What is expected: Everything from the line that holds "Task: Click the dashboard icon next to 运营问题看板" through the end of the records below is to be transcribed exactly, except the pictures.

Source data:
"""
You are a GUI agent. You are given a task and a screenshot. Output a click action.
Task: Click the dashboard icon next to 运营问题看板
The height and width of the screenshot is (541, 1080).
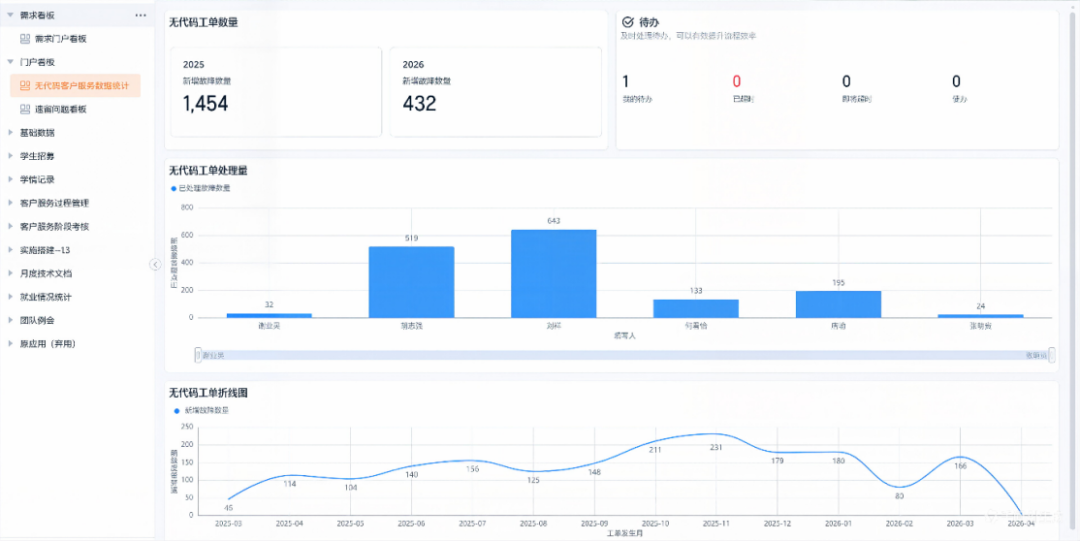(x=25, y=109)
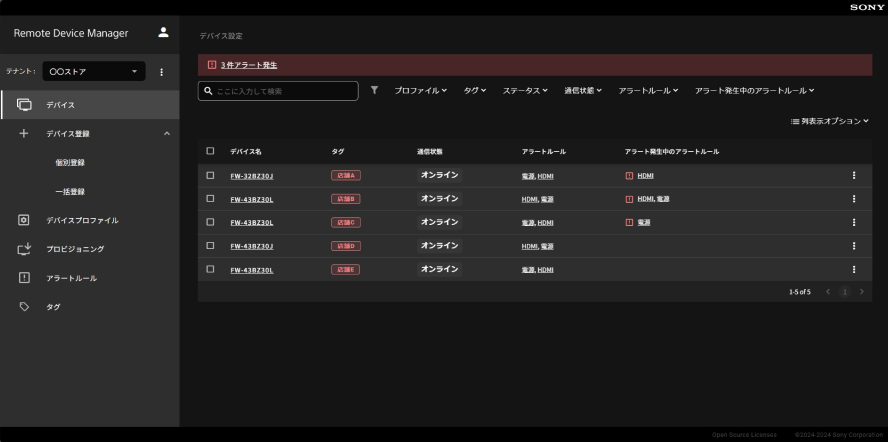This screenshot has height=442, width=888.
Task: Click the Provisioning download icon in sidebar
Action: [x=25, y=249]
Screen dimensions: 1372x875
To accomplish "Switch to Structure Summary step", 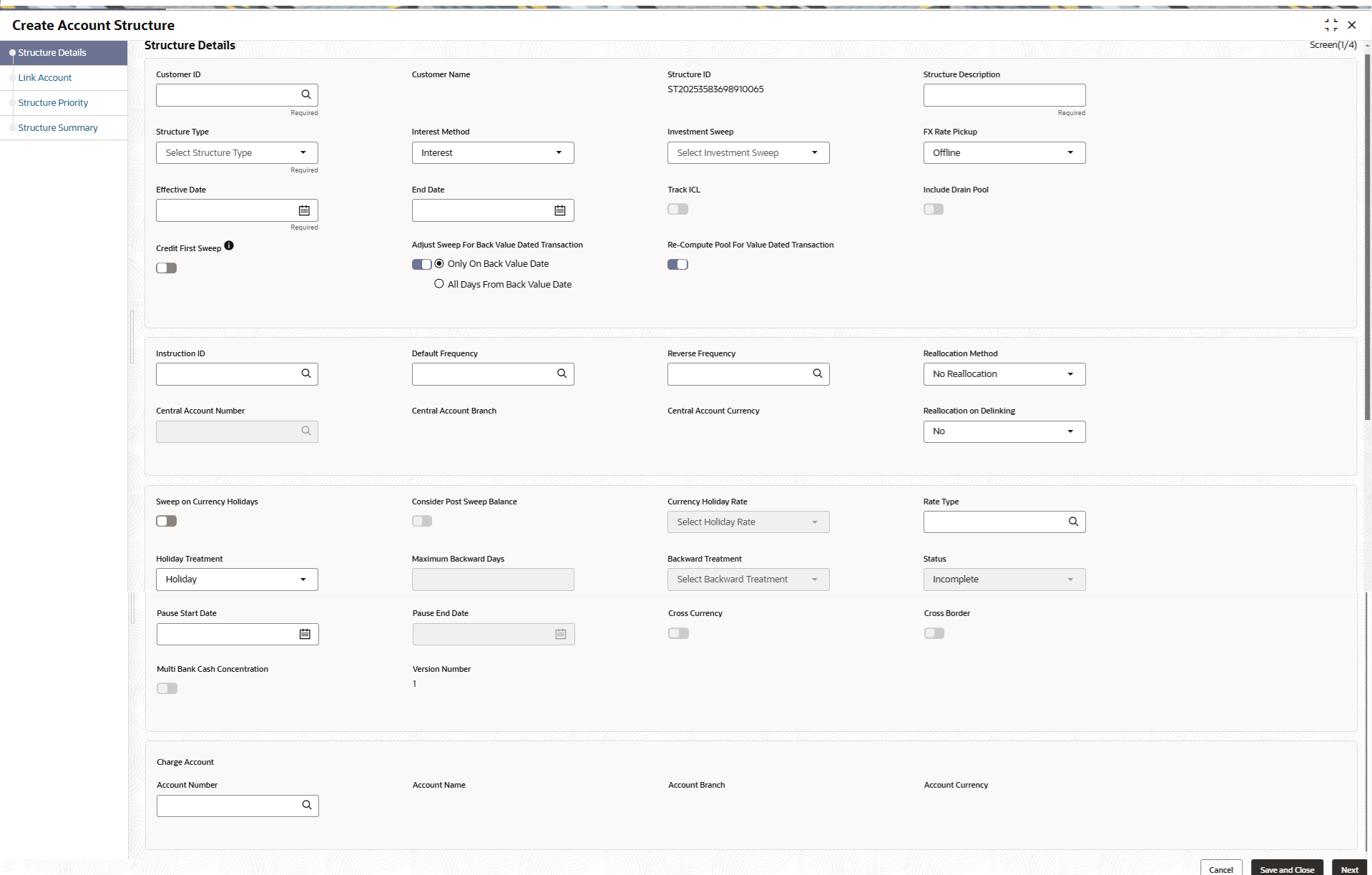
"""
Result for this task:
Task: Click the dashboard icon next to 运营问题看板
The height and width of the screenshot is (541, 1080).
(x=25, y=109)
This screenshot has height=442, width=888.
Task: Click the Provisioning download icon in sidebar
Action: [x=25, y=249]
Screen dimensions: 1372x875
To accomplish "Switch to Structure Summary step", 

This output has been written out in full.